Multiple agencies Wednesday staged an event that featured a driving course at Owens Community College in which participants could try on blurred goggles that simulated impaired driving
Danielle Dressel donned the goggles that would give her the vision of someone with a blood-alcohol content of about 0.17 percent.
She cautiously navigated the course, and said it was challenging even at slow speeds.
“Every cone seemed like it was moving,” Ms. Dressel said.
Drinking at Super Bowl festivities causes an increase in impaired driving, Toledo police Chief George Kral said.
“The reason that we’re doing this today is this weekend is one of the highest OVI weekends of the year, with the Super Bowl and everybody out celebrating their team’s victory or drinking away the sorrow of their team losing,” the chief said.

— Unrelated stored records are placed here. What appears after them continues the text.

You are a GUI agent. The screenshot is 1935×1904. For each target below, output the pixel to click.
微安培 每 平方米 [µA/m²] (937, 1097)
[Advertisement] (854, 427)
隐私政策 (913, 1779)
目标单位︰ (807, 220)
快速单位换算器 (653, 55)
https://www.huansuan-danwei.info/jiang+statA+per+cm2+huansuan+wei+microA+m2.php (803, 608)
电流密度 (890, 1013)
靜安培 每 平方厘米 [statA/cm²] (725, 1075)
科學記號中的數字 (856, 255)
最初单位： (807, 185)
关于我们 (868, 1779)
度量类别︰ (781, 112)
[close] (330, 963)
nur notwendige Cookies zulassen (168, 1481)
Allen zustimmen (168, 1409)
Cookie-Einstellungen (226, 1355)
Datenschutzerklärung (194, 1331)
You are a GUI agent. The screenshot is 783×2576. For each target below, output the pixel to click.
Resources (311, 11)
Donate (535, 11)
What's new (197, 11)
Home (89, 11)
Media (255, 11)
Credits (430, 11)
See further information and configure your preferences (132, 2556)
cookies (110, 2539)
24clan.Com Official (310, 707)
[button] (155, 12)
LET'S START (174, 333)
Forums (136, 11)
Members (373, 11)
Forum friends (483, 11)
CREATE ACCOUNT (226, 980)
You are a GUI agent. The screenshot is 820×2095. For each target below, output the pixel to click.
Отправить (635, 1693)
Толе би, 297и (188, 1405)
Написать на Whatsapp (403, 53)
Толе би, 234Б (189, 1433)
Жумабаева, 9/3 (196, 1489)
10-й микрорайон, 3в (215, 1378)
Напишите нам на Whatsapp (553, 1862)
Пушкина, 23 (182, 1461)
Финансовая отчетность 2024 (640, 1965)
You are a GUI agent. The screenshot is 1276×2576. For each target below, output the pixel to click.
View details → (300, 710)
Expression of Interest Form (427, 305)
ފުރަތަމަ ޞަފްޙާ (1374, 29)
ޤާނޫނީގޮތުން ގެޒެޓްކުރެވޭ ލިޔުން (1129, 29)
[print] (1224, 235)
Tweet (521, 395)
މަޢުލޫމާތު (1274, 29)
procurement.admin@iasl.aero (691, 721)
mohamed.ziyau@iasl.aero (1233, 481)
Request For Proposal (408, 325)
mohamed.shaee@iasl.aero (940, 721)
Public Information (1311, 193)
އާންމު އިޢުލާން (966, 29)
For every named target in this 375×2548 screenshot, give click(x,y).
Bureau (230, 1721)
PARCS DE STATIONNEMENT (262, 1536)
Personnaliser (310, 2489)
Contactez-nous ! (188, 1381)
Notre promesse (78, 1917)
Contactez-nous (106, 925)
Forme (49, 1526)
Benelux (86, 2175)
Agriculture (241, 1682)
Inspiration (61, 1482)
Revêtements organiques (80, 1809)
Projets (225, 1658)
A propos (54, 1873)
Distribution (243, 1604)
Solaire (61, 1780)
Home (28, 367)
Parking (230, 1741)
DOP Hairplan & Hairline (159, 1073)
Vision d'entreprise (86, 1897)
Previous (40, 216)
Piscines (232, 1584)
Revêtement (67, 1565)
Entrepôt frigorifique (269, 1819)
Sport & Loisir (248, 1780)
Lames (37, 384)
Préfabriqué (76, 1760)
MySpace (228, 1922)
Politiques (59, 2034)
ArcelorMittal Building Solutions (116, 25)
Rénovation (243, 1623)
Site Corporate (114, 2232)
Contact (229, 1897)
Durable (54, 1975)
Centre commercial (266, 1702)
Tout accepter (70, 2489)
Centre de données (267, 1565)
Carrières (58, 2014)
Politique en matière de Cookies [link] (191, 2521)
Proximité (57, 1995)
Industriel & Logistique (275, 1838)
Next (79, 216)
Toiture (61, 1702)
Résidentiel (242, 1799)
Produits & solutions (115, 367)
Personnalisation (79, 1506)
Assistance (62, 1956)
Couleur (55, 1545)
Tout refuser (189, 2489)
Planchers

The New England Patriots play the Seattle Seahawks in Arizona, starting at 6:30 p.m. Eastern Standard Time.
No fatal accidents occurred in January of 2013 or 2014 locally, but the area recorded an “alarming increase” with five fatal accidents so far this year, Ohio Highway Patrol Lt. Bill Bowers said.
Impaired driving is suspected in four of those five crashes, he said.
Toledo police and northwest Ohio highway patrol troopers last year made 1,757 arrests for operating a vehicle while intoxicated.
That’s up from 1,622 in 2013.
“While we see these increases in these impaired-driving crashes, as law enforcement, we’re working diligently to remove these impaired drivers from the roadway,” Lieutenant Bowers said.
He asked those who suspect impaired driving to call 911, and to stop friends and family from driving if they have consumed too much alcohol.
“We need citizens to step up and make the right decisions,” he said.